Страница 49 из 50
С переходом к охоте стали возможны — и даже нужны — более многочисленные орды и объединения соседних орд для совместных облав. Быт их, естественно, стал более оседлым, условия жизни улучшились, культура повысилась. Пещеры Испании и Южной Франции были обитаемы в течение ряда веков многочисленным населением, стоявшим уже на довольно высокой ступени культуры. Сохранившиеся до сих пор рисунки (краской) на стенах и сводах пещер и резьба по кости и камню обнаруживают замечательную наблюдательность и зрительную память художников — это подлинное искусство. Оно обнаруживает и развитые религиозные, магические и тотемистические представления. Археологические находки свидетельствуют о крупной охоте, которая требовала большой организации, дисциплины, разделения труда и других важных показателей сравнительно высокого общественного строя. Наверное и в области речи сказывалось это развитие и творческие способности этих древних людей — словарь обогащался, формы умножались, уточнялись, разнообразились.
Но эти охотничьи крупные орды были непрочными объединениями, которые распадались и снова сочетались по-иному в зависимости от изменчивых условий существования. И речевые потоки соответственно то разбивались на мелкие струйки, то вновь сбегались в новые ручьи. При этом, конечно, речь переживала более или менее сильные изменения — то обогащалась новыми словами и формами, то обеднялась, то сменяла одни выражения на другие.
Только когда орда превращается в племя, объединенное родовой связью и общим оседлым хозяйством — с началами скотоводства и земледелия, — возникают уже крупные, более постоянные и стойкие речевые потоки, которые можно по справедливости назвать языками.
Все существующие в настоящее время языки, даже самых отсталых племен — например австралийцев, которых европейцы застали еще на стадии каменного века, — представляют уже вполне развитые системы, сложившиеся в течение длительного, тысячелетнего развития племенного быта. Конечно, чем проще этот быт, тем уже и мельче умственная жизнь и тем ограниченнее язык по своему словарю и грамматическим средствам. Но было бы ошибкой думать, что тем проще и самый язык. Дело обстоит скорее наоборот. Мы, например, говорим: ты спишь и твои сон и даже я сплю и мой сон, то есть употребляем разные формы или даже разные слова для выражения принадлежности предмета и состояния. Меланезийцы могут обходиться в этих случаях одной формой, то есть как бы говорят мой сон или мои спать — глагольные и существительные формы у них не так четко разграничены, как у нас. Но зато принадлежность выражается у них различно, смотря по тому, о какой категории предметов говорится. Так, лима-ку значит моя рука, лима-ну, — это его рука, но эти местоименные приставки применяются только к частям тела. Для слов, означающих утварь, берутся другие, например, его корзина будет нонд тапара, для названий животных опять другие. Его жена, его собака, его рана, его ловля, его сон опять выражаются по-другому. Оказывается несколько десятков различных слов, имеющих, казалось бы, значение того же местоимения — но для меланезийца это, очевидно, не так. Для него принадлежность собаки далеко не то, что принадлежность жены, а принадлежность ноги не то, что принадлежность сети и так далее. И разве это нелепо? Конечно, отношения в этих случаях очень разные. Но мы обобщили их в отвлеченное понятие его или мое, а меланезийцы нет, их представления и самые способы мышления остаются предметными, вещественными. И для них они, очевидно, разумнее и удобнее, чем наши.
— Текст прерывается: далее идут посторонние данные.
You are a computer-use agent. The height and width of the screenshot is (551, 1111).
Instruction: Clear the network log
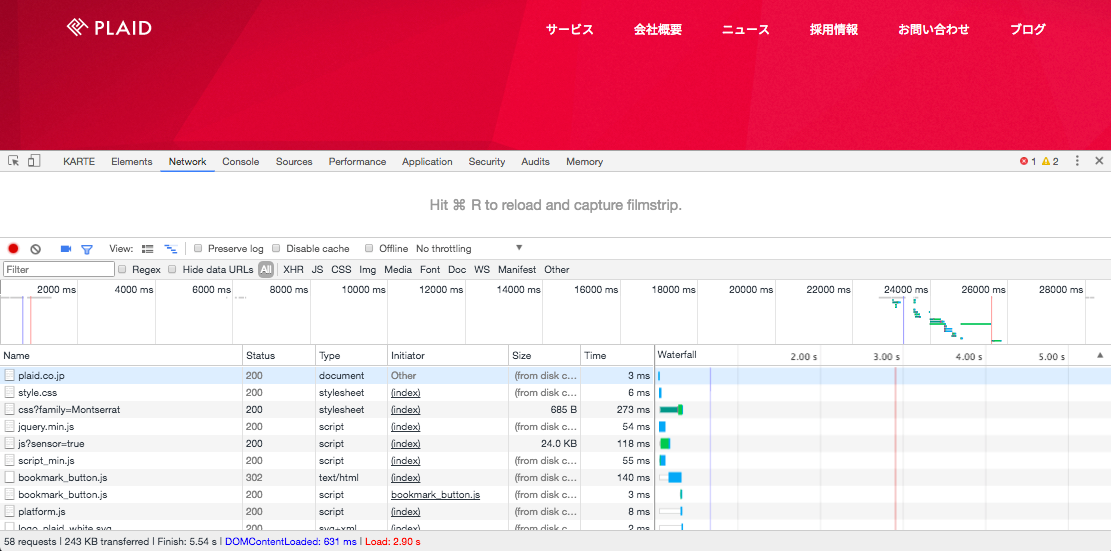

Русский язык складывался из племенных наречий, установившихся в эпоху удельной раздробленности Руси. Объединение страны под властью Москвы в XV веке положило начало и объединению языка: московский говор сделался, естественно, официальным языком Московского государства. Но и до нашего времени еще сохраняются областные говоры — различия произношения, грамматики и словаря, особенно в сельских местностях.
Мы следим преимущественно за историей литературной речи, в особенности за вершинами ее в творчестве поэтов, писателей, публицистов, ораторов. Конечно, великие художники слова — изумительные ювелиры, смелой и тонкой резьбой создающие новые образцы, новые оттенки значений, новые линии и грани словесного мышления. Поколение за поколением шлифует язык и мысль об эти грани. Не только А. С. Пушкин, но и «Слово о полку Игореве» 750-летней древности и даже древнегреческие «Илиада» и «Одиссея», которые еще на 2000 лет древнее, продолжают служить гранильными станками высокой силы для любого языка. Это, конечно, высоты языкового творчества мирового значения. Под их влиянием преобразуется грамматика, семантика, даже словарь. И все же это только вершины. И было бы ошибкой сводить к ним все творчество языка. Как ни высока и ни богата литература, даже наша, русская литературa, она все-таки — только верхушка, освещающая и преображающая опять-таки только верхний слой языка. Основной же, глубокий массив представляют областные наречия, местные говоры, живое просторечие городов и деревень. Так было у нас до Октябрьской революции, когда интеллигенция была более или менее оторвана от народных масс, а массы были малограмотны и лишены образования и чтения.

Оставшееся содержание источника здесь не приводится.